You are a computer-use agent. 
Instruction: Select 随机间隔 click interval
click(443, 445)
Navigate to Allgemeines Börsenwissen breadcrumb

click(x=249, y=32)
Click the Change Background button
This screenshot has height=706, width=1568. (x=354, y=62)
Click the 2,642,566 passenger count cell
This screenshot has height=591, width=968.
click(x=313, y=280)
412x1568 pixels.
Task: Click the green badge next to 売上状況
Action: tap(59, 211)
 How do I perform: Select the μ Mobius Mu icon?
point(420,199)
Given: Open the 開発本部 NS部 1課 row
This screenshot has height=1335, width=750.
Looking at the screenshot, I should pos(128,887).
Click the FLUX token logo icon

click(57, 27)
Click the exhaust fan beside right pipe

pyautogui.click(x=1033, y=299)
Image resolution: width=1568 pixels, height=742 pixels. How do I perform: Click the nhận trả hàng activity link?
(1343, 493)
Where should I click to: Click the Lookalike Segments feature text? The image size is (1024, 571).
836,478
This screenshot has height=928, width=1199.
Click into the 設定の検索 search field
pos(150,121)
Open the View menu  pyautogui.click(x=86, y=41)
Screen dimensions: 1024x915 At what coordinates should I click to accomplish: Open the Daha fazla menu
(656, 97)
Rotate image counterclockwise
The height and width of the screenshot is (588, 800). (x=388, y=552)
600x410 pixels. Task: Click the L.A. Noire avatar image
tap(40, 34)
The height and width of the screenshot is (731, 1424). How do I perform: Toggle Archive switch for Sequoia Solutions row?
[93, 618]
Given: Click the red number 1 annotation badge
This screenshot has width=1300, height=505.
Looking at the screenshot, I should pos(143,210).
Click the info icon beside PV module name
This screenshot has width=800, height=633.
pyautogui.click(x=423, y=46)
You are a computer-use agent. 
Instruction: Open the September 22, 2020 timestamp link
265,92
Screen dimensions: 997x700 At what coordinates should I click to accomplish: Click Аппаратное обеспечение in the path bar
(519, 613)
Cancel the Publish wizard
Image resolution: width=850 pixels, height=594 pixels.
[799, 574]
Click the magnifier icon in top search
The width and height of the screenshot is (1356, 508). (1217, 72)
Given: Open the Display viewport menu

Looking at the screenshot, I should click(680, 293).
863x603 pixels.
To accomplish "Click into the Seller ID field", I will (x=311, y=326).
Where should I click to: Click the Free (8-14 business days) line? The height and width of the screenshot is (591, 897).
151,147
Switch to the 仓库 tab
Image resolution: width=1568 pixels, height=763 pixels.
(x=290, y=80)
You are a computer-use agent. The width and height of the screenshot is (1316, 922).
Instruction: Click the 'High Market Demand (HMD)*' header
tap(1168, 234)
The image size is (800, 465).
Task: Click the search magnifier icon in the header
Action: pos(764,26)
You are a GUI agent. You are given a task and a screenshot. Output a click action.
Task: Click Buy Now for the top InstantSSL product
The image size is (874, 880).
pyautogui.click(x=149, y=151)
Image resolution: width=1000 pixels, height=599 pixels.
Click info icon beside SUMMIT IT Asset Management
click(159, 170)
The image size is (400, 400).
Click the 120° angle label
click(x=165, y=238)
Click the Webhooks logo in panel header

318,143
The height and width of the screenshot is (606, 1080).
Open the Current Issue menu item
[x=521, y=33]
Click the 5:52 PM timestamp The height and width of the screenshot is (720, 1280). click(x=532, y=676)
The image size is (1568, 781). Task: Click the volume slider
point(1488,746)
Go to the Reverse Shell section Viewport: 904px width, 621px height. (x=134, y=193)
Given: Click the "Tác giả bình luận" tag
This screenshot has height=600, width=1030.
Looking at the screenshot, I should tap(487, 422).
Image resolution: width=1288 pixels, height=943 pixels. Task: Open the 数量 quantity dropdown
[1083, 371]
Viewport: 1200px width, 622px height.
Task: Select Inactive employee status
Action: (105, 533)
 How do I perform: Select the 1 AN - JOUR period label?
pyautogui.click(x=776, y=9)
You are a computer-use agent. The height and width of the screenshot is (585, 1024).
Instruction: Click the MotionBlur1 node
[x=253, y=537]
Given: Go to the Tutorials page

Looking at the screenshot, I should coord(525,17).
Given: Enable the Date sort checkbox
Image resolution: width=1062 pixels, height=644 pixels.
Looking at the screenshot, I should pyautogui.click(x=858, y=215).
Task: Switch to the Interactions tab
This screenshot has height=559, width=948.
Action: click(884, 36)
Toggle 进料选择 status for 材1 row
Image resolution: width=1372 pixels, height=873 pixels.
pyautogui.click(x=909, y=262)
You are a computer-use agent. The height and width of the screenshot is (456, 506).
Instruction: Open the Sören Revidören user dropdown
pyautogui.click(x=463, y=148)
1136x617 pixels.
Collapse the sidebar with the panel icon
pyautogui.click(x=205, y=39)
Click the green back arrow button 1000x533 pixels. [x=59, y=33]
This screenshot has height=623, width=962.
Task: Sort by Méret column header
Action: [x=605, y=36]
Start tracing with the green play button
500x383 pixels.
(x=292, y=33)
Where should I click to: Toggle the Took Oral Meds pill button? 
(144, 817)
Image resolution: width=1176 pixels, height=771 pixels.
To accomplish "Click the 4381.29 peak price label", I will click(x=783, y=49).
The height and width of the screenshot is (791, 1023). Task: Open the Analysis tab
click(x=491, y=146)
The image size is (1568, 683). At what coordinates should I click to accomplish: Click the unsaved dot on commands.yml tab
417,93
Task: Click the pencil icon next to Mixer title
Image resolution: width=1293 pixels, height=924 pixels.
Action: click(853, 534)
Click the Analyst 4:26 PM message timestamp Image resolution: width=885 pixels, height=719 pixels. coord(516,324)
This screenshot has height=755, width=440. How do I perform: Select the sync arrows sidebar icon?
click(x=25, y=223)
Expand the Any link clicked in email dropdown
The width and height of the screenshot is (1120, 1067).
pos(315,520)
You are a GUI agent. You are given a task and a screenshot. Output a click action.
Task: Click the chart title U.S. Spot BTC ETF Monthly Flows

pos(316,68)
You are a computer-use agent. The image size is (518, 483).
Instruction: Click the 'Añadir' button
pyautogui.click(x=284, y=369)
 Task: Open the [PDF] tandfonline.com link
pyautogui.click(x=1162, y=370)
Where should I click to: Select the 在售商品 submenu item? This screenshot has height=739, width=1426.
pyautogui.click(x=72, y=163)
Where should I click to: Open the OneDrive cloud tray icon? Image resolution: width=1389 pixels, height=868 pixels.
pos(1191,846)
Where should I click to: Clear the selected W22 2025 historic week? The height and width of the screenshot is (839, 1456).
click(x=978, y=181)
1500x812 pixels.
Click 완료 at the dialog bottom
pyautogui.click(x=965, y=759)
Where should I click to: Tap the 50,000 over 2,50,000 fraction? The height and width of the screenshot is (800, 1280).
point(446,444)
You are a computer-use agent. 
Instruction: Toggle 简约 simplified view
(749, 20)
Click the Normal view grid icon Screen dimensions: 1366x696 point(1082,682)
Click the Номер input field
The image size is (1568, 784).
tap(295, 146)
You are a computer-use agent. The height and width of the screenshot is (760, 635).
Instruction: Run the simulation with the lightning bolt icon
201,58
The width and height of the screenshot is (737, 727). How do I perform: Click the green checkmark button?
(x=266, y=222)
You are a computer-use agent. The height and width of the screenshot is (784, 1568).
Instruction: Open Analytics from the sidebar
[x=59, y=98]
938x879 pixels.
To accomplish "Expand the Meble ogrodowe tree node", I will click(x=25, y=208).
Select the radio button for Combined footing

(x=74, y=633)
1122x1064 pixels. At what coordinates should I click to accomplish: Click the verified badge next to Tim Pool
··········
Try it:
Everything from the line containing "Instruction: Open Analytics from the sidebar" to the end of the data above should be quoted exactly, please, both ends included, and nothing outside that span.

Final answer:
Instruction: Open Analytics from the sidebar
[x=59, y=98]
938x879 pixels.
To accomplish "Expand the Meble ogrodowe tree node", I will click(x=25, y=208).
Select the radio button for Combined footing

(x=74, y=633)
1122x1064 pixels. At what coordinates should I click to accomplish: Click the verified badge next to Tim Pool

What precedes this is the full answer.